Problem to work on
Your response should be the listing below, repeated exactly and in full.
====== Task material ======
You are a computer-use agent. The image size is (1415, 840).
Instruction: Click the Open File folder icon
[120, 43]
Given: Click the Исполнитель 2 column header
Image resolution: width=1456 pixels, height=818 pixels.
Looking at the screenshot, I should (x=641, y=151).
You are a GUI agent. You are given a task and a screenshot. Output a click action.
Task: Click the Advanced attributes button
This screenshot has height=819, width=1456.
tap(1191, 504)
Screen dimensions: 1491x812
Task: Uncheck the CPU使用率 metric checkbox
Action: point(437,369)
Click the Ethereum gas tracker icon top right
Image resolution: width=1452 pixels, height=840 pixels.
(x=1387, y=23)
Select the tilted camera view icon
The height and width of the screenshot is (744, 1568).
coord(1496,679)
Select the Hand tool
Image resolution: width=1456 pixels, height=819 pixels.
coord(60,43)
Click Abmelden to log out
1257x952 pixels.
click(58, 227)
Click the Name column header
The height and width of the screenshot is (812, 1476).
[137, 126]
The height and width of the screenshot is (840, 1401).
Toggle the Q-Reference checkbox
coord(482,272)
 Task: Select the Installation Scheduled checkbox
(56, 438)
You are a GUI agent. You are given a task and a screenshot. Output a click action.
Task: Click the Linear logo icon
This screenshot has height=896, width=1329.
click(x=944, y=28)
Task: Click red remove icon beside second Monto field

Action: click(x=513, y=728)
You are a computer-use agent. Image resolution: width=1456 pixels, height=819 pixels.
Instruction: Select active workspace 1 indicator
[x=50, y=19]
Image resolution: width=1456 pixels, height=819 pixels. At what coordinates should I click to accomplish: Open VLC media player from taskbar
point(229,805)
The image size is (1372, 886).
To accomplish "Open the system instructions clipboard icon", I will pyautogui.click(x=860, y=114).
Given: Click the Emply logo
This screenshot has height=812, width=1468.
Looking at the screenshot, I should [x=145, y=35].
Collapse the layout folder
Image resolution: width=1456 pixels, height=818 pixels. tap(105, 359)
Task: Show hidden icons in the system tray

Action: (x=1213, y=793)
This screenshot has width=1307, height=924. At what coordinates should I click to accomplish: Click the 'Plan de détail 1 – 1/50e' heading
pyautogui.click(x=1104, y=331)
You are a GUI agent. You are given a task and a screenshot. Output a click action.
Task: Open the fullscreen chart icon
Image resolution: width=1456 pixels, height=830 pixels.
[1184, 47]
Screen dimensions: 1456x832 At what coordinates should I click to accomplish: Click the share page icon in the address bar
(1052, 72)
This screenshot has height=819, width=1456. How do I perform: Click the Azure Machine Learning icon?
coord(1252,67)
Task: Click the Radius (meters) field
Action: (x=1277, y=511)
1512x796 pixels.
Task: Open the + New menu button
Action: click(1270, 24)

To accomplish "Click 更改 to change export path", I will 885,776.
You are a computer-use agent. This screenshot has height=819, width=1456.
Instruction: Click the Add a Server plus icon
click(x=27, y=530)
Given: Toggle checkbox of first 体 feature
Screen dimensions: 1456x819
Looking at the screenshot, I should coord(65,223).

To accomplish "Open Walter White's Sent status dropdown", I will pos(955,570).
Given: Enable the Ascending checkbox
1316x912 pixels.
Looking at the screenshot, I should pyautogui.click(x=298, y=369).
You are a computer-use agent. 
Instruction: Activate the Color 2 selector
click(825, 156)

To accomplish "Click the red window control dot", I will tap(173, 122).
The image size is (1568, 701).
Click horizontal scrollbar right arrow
======
Worked solution
You are a computer-use agent. The image size is (1415, 840).
Instruction: Click the Open File folder icon
[120, 43]
Given: Click the Исполнитель 2 column header
Image resolution: width=1456 pixels, height=818 pixels.
Looking at the screenshot, I should (x=641, y=151).
You are a GUI agent. You are given a task and a screenshot. Output a click action.
Task: Click the Advanced attributes button
This screenshot has height=819, width=1456.
tap(1191, 504)
Screen dimensions: 1491x812
Task: Uncheck the CPU使用率 metric checkbox
Action: point(437,369)
Click the Ethereum gas tracker icon top right
Image resolution: width=1452 pixels, height=840 pixels.
(x=1387, y=23)
Select the tilted camera view icon
The height and width of the screenshot is (744, 1568).
coord(1496,679)
Select the Hand tool
Image resolution: width=1456 pixels, height=819 pixels.
coord(60,43)
Click Abmelden to log out
1257x952 pixels.
click(58, 227)
Click the Name column header
The height and width of the screenshot is (812, 1476).
[137, 126]
The height and width of the screenshot is (840, 1401).
Toggle the Q-Reference checkbox
coord(482,272)
 Task: Select the Installation Scheduled checkbox
(56, 438)
You are a GUI agent. You are given a task and a screenshot. Output a click action.
Task: Click the Linear logo icon
This screenshot has height=896, width=1329.
click(x=944, y=28)
Task: Click red remove icon beside second Monto field

Action: click(x=513, y=728)
You are a computer-use agent. Image resolution: width=1456 pixels, height=819 pixels.
Instruction: Select active workspace 1 indicator
[x=50, y=19]
Image resolution: width=1456 pixels, height=819 pixels. At what coordinates should I click to accomplish: Open VLC media player from taskbar
point(229,805)
The image size is (1372, 886).
To accomplish "Open the system instructions clipboard icon", I will pyautogui.click(x=860, y=114).
Given: Click the Emply logo
This screenshot has height=812, width=1468.
Looking at the screenshot, I should [x=145, y=35].
Collapse the layout folder
Image resolution: width=1456 pixels, height=818 pixels. tap(105, 359)
Task: Show hidden icons in the system tray

Action: (x=1213, y=793)
This screenshot has width=1307, height=924. At what coordinates should I click to accomplish: Click the 'Plan de détail 1 – 1/50e' heading
pyautogui.click(x=1104, y=331)
You are a GUI agent. You are given a task and a screenshot. Output a click action.
Task: Open the fullscreen chart icon
Image resolution: width=1456 pixels, height=830 pixels.
[1184, 47]
Screen dimensions: 1456x832 At what coordinates should I click to accomplish: Click the share page icon in the address bar
(1052, 72)
This screenshot has height=819, width=1456. How do I perform: Click the Azure Machine Learning icon?
coord(1252,67)
Task: Click the Radius (meters) field
Action: (x=1277, y=511)
1512x796 pixels.
Task: Open the + New menu button
Action: click(1270, 24)

To accomplish "Click 更改 to change export path", I will 885,776.
You are a computer-use agent. This screenshot has height=819, width=1456.
Instruction: Click the Add a Server plus icon
click(x=27, y=530)
Given: Toggle checkbox of first 体 feature
Screen dimensions: 1456x819
Looking at the screenshot, I should coord(65,223).

To accomplish "Open Walter White's Sent status dropdown", I will pos(955,570).
Given: Enable the Ascending checkbox
1316x912 pixels.
Looking at the screenshot, I should pyautogui.click(x=298, y=369).
You are a computer-use agent. 
Instruction: Activate the Color 2 selector
click(825, 156)

To accomplish "Click the red window control dot", I will tap(173, 122).
The image size is (1568, 701).
Click horizontal scrollbar right arrow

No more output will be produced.